There are still complications with OSHA, and if something happens with the chair, the OP could still be liable. (Depending on the exact rules, I’m not familiar with them)
They’re already provided with office equipment, the snowflake guy doesn’t need to bring in his own just because he likes it better. Waaaahh, I don’t like the uniform! Waaaaahhhh, I don’t like the chairs we have here!
(And most office environments I’ve been in have had swivel chairs. We even used them at the Science Center)
I don’t believe I said anything impugning the quality of your work back then, Scarlett67. Sorry for the assumption that the thingamajigs were of limited quantity. I was trying to analogize the situation you described into a situation I was familiar with.

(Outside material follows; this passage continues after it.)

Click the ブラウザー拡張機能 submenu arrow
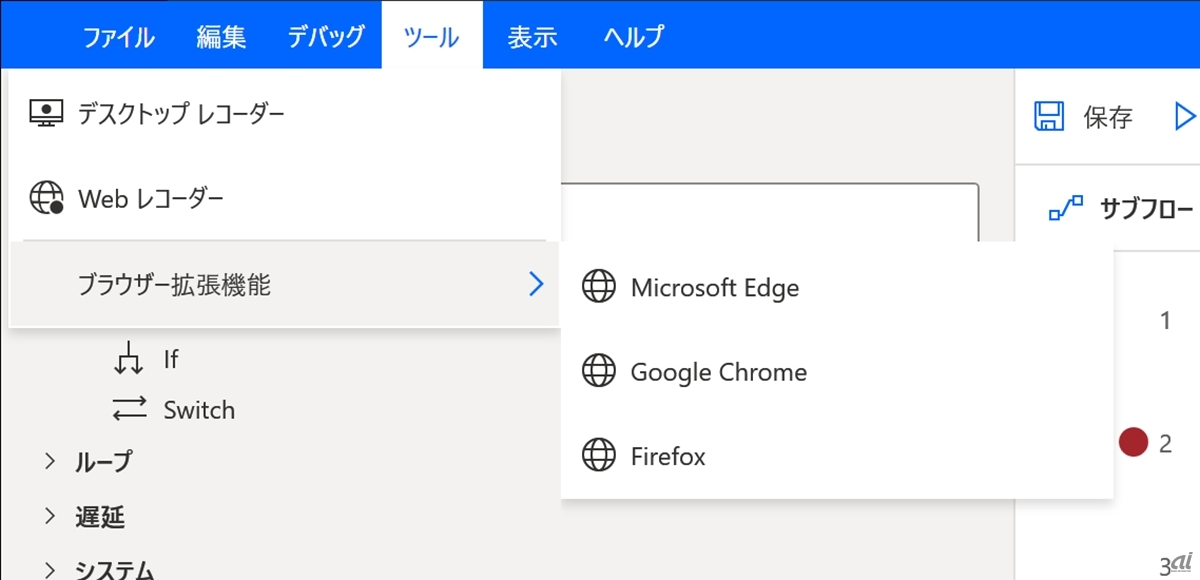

I don’t disagree at all, and I imagine your co-workers at the time would have agreed that everyone having their own would have improved the extant grid situation. But until you’re at management level in an office, you can’t make these decisions on your own. The friction you speak of was caused by your failure to understand your “place” in the office hierarchy. You can suggest improvements like this to your boss, or at a meeting–if the opinion of non-managers is even valued at your workplace. My opinion on stapler re-distribution is not valued at my workplace, and I’ve made peace with that. That’s what a good front-line office worker does. “$deity grant me the serenity to know the difference,” etc. What’s the point of raising the department’s collective heart rate about these issues? Saving a few bucks or a couple productivity-minutes over the space of 8 hours, at the expense of being labeled a bitch or a troublemaker by your coworkers or bosses? That fight is **so **not worth it.

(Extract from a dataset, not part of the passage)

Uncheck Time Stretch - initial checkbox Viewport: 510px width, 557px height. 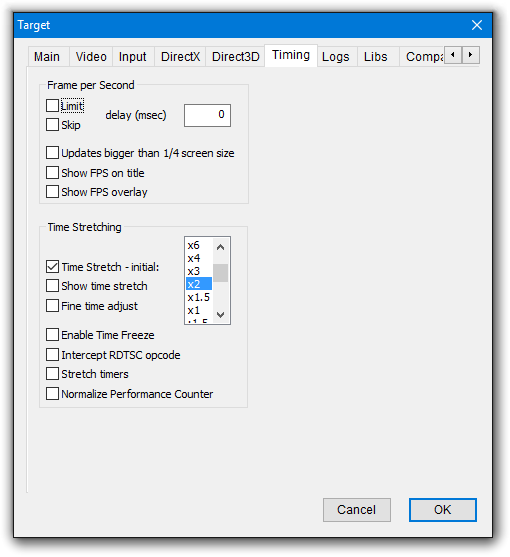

If I were you in that environment and disliked the company policy on razorblade rationing and grid storage so much, I’d have found a job that was better suited for me. Which you did, so now you’re happier, and your coworkers were probably happier when you left. Nobody loses. But what you shouldn’t do is assume that something is wrong with everybody else, and nothing is wrong with you. I stand by my previous assertion that it is awfully presumptuous of you to take the responsibility for a company problem. The way you approached that situation was all wrong, and shows you’re poorly suited to be a cubicle drone. There’s nothing wrong with that, lots of people aren’t.

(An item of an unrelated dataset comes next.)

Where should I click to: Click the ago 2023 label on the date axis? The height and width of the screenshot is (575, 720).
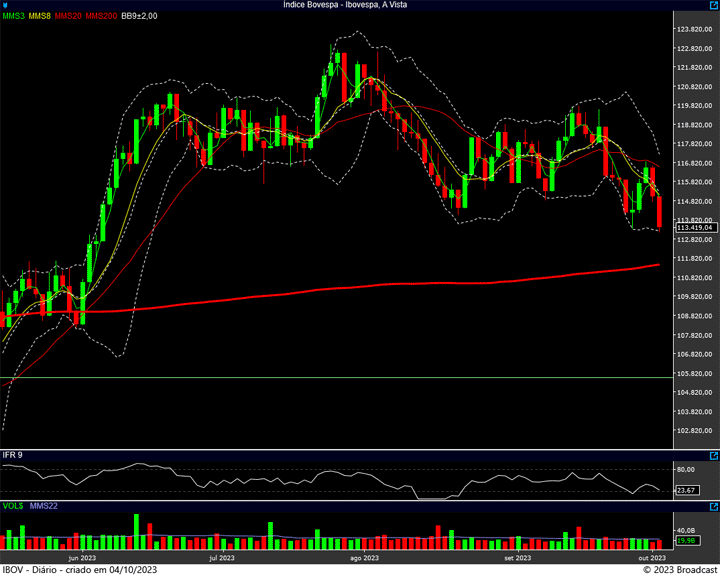click(x=363, y=557)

Also, arguments like this one:
are irrational, invalid, bordering on the hysterical, and not helping your cause.
Anyway, sorry to the OP for the derail. Full steam athread!
Oh yeah. Absolutely.
I know what you’re talking about. It is better that you are freelancing, because a workplace like that would never appreciate the concept of doing things better. You’re supposed to just slop things together like everyone else; that’s supposed to be good enough.